It manages the maximum element efficiently. It also allows you to update the priority of any elements.
Usage
tools::binary_heap<std::string, int> heap;
heap.push(std::make_pair("abc", 5));
const std::pair<std::string, int> pair = heap.top();
heap.push(std::make_pair("abc", 7));
heap.erase("abc");
References
License
- CC0
Author
- anqooqie
Constructor
binary_heap<Key, Priority, std::less<Priority>> heap();
binary_heap<Key, Priority, Compare> heap(Compare compare);
It creates an empty max heap which uses compare as a comparator.
The type parameter <Key> represents the type of keys.
The type parameter <Priority> represents the type of the priorities correspanding to each key.
The type parameter <Compare> represents the type of the comparator.
Constraints
- None
Time Complexity
- $O(1)$
empty
bool heap.empty();
It returns true if and only if the heap is empty.
Otherwise, it returns false.
Constraints
- None
Time Complexity
- $O(1)$
size
std::size_t heap.size();
It returns the current number of elements of the heap.
Constraints
- None
Time Complexity
- $O(1)$
top
std::pair<Key, Priority> heap.top();
It returns the maximum element of the heap.
Constraints
- The heap is not empty.
Time Complexity
- $O(1)$
contains
bool heap.contains(Key k);
It returns whether the heap contains k or not.
Constraints
- None.
Time Complexity
- $O(1)$
at
Priority heap.at(Key k);
It returns the priority of k.
Constraints
-
kexists in the heap.
Time Complexity
- $O(1)$
push
bool heap.push(std::pair<Key, Priority> x);
If x.first does not exist in the heap, it inserts x.first whose priority is x.second into the heap and returns true.
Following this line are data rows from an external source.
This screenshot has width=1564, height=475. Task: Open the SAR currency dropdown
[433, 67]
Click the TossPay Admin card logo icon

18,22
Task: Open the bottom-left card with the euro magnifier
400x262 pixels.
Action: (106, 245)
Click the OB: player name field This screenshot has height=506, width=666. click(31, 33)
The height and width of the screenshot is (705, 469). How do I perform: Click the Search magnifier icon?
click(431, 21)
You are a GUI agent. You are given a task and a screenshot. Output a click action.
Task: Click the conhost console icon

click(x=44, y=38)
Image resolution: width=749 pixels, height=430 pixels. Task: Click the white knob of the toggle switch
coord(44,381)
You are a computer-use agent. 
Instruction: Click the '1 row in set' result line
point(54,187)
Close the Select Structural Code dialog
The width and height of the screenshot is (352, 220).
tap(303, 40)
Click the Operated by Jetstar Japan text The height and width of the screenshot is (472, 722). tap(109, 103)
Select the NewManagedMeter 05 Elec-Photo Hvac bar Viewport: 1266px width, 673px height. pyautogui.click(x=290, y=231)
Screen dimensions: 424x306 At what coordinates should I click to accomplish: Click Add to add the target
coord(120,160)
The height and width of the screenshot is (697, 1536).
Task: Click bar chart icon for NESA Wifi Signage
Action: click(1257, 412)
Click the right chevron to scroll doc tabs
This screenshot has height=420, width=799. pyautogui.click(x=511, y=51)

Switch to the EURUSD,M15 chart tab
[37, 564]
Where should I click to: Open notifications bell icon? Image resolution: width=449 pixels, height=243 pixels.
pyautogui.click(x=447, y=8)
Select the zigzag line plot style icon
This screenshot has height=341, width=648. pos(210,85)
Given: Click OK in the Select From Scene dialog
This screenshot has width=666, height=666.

If x.first exists in the heap, it updates the priority of x.first to x.second and returns false.
Constraints
- None
Time Complexity
- $O(\log n)$ where n is the current number of elements of the heap
emplace
bool heap.emplace(Key k, Priority p);
It returns heap.push(std::make_pair(k, p)).
Constraints
- None
Time Complexity
- $O(\log n)$ where n is the current number of elements of the heap
pop
void heap.pop();
It removes the maximum element from the heap.
Constraints
- The heap is not empty.
Time Complexity
- $O(\log n)$ where n is the current number of elements of the heap
erase
std::size_t heap.erase(Key k);
If k exists in the heap, it removes k from the heap and returns $1$.
If k does not exist in the heap, it returns $0$.
Constraints
- None
Time Complexity
- $O(\log n)$ where n is the current number of elements of the heap
Depends on
- Bit width required to represent a given integer (tools/bit_width.hpp)
- $\left\lceil \log_2(x) \right\rceil$ (tools/ceil_log2.hpp)
- std::is_integral extended for tools::int128_t and tools::uint128_t (tools/is_integral.hpp)
- std::is_signed extended for tools::int128_t and tools::uint128_t (tools/is_signed.hpp)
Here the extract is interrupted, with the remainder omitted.